A spambot going by the auspicious name of Onliner Spambot has compromised 711 million email addresses and passwords.
This was discovered when security researcher Benkow came across a web server that hosts text files containing email addresses, passwords and email server information that spammers use to send spam, according to Zdnet.
The spammers use these credentials to send out malware spam, which are able to bypass spam filters because they use legitimate email servers.
The campaign is successful because the spambot tests each entry by connecting to the server to ensure that the credentials are valid and that spam can be sent. The accounts that don’t work are ignored.
Those credentials allow the spammer to send what appears to be a legitimate email.
Benkow explains that Onliner Spambot used the SMTP credentials to send its Ursnif malware-laced spam.
The Ursnif banking trojan has been infecting users since 2016 to steal banking information from target computers including credit card data.
The list used by Onliner Spambot has about 80 million accounts, according to Benkow. Each line in the files contains the email address, password, SMTP server and port used to send the email.

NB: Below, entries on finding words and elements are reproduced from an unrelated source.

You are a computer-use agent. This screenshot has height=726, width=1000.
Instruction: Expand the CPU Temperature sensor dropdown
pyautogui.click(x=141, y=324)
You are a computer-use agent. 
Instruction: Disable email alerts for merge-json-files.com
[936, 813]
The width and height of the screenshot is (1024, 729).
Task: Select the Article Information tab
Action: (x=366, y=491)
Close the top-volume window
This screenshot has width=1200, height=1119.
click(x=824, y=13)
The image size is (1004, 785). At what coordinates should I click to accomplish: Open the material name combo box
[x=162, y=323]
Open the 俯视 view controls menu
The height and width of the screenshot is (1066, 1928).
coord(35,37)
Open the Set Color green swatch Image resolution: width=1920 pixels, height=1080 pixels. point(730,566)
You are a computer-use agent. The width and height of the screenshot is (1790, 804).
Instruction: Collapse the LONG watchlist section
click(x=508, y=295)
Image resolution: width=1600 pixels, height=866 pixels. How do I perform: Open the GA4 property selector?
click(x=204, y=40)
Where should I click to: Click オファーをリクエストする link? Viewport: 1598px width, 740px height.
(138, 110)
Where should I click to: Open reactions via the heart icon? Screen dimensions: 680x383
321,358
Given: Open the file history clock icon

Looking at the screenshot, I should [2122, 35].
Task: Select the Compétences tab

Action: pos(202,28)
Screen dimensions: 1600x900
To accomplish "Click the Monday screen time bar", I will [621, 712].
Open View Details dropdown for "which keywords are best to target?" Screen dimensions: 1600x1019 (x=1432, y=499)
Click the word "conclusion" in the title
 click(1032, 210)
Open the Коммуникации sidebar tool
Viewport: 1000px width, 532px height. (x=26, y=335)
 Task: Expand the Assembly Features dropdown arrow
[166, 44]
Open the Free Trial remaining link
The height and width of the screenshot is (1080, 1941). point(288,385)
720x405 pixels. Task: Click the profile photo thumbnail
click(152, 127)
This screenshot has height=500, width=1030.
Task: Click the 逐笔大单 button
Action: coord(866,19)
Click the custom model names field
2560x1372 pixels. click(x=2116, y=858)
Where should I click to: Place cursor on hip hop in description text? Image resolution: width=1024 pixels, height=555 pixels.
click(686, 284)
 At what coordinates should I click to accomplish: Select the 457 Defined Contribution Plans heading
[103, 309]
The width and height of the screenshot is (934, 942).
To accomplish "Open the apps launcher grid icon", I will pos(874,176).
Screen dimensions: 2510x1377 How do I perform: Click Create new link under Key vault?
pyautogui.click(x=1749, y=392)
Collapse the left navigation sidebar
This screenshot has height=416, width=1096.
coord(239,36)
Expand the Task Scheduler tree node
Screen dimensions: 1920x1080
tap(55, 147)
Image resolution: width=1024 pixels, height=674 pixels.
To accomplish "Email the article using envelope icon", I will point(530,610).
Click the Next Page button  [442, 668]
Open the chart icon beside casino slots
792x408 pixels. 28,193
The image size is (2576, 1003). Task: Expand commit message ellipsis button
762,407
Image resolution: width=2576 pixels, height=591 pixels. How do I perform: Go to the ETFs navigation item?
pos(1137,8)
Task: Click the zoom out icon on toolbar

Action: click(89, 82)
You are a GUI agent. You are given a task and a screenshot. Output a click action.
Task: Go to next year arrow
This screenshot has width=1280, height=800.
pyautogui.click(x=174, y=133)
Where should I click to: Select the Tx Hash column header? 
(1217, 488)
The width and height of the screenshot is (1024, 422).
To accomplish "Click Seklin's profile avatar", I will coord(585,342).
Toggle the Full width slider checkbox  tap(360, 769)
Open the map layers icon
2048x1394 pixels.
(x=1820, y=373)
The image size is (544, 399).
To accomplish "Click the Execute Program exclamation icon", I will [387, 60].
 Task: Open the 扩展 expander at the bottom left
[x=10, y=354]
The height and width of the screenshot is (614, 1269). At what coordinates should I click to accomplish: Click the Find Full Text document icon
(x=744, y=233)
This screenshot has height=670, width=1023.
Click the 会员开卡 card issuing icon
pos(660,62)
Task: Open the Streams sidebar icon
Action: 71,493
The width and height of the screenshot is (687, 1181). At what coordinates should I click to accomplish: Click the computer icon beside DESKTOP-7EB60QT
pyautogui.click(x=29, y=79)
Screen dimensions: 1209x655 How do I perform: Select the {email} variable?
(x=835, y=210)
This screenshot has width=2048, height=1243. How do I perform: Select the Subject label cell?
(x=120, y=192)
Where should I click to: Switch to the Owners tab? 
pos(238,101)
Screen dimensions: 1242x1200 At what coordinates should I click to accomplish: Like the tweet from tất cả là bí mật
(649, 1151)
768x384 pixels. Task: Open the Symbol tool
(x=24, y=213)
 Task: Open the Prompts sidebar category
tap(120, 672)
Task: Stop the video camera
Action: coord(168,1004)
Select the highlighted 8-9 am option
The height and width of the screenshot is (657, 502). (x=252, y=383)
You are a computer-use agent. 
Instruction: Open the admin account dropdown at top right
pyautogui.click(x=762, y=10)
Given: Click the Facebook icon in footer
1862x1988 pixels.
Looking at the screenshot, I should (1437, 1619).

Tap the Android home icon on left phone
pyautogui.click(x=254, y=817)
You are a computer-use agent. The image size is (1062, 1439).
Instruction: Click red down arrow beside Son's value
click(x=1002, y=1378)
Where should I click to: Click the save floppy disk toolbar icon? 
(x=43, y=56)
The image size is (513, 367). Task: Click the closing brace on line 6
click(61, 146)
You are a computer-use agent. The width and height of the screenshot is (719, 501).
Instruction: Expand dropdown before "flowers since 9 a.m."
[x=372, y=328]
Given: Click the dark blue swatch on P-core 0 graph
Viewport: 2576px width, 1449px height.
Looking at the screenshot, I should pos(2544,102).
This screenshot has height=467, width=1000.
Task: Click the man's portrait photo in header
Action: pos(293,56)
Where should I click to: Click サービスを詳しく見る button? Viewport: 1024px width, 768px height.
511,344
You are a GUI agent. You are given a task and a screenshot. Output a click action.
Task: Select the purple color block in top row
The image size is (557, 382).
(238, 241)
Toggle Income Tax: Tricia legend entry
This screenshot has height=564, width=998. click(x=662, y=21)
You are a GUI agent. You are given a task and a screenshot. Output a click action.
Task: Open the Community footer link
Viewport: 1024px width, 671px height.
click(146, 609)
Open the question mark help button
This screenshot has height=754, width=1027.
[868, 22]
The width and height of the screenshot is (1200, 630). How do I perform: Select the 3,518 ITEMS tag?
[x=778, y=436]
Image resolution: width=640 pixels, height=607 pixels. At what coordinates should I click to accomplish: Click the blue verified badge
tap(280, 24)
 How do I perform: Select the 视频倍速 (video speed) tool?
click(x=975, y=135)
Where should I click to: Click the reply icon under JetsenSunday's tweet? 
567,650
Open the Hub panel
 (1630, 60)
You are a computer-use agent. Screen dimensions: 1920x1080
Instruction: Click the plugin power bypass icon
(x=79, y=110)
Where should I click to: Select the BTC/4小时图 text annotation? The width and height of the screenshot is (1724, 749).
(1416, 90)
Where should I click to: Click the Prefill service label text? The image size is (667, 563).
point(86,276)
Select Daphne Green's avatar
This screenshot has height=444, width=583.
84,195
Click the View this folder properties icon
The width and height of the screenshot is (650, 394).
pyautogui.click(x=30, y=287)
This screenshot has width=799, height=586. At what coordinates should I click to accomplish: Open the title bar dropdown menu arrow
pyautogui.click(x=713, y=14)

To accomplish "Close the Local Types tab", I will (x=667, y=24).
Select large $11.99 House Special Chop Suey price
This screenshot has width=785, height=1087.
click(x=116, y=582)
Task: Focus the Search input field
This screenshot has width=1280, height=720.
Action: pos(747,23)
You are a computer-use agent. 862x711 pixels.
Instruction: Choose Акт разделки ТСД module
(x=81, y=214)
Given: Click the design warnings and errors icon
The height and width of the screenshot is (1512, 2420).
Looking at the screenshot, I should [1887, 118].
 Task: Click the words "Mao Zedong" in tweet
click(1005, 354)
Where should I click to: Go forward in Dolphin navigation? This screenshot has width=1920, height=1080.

Spambots send a ‘dropper’ file that looks like a normal email attachment and downloads malware when opened. The emails sent by Onliner Spambot, contain a hidden pixel-sized image that gets past spam filters because the credentials are legitimate. When the email is opened, the pixel image is loaded and sends back the IP address and user-agent information that identifies the type of computer, operating system and other device information. This helps the attacker know who to target with the Ursnif malware.
This trick is called ‘fingerprinting’, and also enables the spammer to establish whether the email campaign has been successful.
You can check if your email address is on the list by going to haveibeenpwned.com– a website that stores details of email addresses that have been leaked. If your name is on the list, change your password now and keep an eye on any suspicious activity on your bank account.